*** Opening of Dataset records ***
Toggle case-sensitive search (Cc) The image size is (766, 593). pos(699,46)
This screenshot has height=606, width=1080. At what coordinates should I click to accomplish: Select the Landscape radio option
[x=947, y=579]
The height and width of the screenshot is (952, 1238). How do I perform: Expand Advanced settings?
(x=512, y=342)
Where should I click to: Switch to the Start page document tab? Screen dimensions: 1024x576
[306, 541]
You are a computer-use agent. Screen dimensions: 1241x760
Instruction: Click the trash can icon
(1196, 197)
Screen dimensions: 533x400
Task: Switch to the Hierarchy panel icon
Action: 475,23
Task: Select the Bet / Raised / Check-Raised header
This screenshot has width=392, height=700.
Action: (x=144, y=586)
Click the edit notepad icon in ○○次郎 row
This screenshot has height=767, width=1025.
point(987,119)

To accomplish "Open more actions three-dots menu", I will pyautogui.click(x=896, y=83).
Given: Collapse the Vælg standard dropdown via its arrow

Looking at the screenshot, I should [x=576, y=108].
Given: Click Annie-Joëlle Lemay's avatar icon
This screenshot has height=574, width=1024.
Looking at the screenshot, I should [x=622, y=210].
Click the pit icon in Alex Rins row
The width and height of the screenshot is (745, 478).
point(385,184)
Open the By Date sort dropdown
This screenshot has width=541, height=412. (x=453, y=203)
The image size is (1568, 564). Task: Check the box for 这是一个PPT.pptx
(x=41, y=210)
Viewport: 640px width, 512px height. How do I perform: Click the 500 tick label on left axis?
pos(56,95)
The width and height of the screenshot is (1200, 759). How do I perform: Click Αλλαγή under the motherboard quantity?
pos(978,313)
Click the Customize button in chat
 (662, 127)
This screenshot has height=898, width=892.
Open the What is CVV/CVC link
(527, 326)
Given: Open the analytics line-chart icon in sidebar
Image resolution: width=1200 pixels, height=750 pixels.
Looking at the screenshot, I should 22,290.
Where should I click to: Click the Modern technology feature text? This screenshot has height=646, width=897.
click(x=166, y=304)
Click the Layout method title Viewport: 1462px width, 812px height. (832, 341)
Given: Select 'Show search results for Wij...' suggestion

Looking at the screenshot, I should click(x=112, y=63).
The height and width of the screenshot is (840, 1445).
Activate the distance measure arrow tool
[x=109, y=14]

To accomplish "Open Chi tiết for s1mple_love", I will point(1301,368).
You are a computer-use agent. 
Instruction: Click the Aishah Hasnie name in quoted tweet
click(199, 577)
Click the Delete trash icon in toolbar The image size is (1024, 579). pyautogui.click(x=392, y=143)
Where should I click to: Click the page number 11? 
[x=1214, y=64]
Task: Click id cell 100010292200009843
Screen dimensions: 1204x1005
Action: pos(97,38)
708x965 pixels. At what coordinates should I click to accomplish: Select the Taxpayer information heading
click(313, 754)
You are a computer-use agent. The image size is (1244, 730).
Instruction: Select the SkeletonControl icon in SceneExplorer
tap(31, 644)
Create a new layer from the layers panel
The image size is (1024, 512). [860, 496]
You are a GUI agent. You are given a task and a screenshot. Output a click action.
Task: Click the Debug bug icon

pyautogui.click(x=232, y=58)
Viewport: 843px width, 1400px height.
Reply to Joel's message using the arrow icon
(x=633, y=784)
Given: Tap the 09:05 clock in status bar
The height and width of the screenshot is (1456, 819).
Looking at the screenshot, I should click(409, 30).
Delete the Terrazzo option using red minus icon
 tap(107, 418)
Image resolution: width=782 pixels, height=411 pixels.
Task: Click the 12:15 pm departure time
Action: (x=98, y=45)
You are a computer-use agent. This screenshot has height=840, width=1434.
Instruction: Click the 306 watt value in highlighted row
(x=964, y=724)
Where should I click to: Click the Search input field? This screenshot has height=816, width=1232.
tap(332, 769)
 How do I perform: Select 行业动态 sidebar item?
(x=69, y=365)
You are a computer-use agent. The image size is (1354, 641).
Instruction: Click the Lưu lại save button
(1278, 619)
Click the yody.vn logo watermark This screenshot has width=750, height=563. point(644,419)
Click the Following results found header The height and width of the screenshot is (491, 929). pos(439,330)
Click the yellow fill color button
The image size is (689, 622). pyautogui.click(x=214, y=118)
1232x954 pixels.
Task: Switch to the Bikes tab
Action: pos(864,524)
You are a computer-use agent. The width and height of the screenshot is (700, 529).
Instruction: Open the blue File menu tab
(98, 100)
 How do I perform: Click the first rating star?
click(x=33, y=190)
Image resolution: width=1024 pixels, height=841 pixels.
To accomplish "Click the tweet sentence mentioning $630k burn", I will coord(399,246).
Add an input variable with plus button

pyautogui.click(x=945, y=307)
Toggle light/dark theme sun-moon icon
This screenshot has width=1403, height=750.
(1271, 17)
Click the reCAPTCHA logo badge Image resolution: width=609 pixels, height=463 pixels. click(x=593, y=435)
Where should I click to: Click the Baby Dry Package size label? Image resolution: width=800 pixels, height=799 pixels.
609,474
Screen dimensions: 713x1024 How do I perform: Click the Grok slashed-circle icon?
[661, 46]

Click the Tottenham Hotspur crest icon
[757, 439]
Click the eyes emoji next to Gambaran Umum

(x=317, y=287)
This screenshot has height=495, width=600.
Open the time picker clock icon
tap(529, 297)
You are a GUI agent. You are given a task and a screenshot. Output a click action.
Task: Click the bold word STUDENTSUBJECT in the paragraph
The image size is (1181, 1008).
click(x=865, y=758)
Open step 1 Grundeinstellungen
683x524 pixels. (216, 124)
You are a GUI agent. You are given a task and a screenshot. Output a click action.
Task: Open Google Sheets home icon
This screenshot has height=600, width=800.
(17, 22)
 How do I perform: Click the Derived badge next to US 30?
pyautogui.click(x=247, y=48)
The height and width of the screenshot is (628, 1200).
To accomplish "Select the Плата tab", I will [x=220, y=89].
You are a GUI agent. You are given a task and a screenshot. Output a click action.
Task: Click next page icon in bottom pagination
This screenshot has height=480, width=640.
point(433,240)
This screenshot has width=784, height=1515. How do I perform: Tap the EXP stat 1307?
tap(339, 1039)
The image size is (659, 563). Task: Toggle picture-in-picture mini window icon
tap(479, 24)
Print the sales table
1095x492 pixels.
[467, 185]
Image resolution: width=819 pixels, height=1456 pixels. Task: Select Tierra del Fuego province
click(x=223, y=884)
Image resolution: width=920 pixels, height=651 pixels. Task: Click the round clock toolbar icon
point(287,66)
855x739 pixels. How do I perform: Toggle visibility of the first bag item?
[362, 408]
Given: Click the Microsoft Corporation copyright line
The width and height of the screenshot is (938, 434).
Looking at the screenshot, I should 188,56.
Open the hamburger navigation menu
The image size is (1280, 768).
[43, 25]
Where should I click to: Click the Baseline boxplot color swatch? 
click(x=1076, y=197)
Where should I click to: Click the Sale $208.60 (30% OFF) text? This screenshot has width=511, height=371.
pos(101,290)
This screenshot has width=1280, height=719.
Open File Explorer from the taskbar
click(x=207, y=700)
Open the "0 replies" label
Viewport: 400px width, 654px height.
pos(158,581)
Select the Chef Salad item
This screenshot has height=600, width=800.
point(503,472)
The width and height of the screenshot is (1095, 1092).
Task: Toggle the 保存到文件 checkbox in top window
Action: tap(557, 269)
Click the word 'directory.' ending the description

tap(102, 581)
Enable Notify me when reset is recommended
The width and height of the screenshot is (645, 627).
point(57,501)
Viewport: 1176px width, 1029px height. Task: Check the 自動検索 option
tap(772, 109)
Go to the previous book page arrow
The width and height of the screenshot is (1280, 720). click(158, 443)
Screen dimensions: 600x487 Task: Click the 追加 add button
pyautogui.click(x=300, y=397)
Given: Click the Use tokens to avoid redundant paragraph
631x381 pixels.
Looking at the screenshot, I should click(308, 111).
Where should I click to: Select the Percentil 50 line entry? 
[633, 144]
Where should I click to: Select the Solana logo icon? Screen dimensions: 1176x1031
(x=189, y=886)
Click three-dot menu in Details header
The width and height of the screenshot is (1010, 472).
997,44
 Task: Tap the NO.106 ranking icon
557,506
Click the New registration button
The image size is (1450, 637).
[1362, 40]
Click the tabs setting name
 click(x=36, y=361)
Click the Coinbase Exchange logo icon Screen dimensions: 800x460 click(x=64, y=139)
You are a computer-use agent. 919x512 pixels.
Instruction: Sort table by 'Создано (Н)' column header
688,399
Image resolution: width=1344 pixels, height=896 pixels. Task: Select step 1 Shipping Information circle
*** Close of Dataset records ***
# What you will do
From the opening line of the data above through the line that contains "You are a computer-use agent. Screen", please print each line as it stands and only those lines.

# Answer section
Toggle case-sensitive search (Cc) The image size is (766, 593). pos(699,46)
This screenshot has height=606, width=1080. At what coordinates should I click to accomplish: Select the Landscape radio option
[x=947, y=579]
The height and width of the screenshot is (952, 1238). How do I perform: Expand Advanced settings?
(x=512, y=342)
Where should I click to: Switch to the Start page document tab? Screen dimensions: 1024x576
[306, 541]
You are a computer-use agent. Screen dimensions: 1241x760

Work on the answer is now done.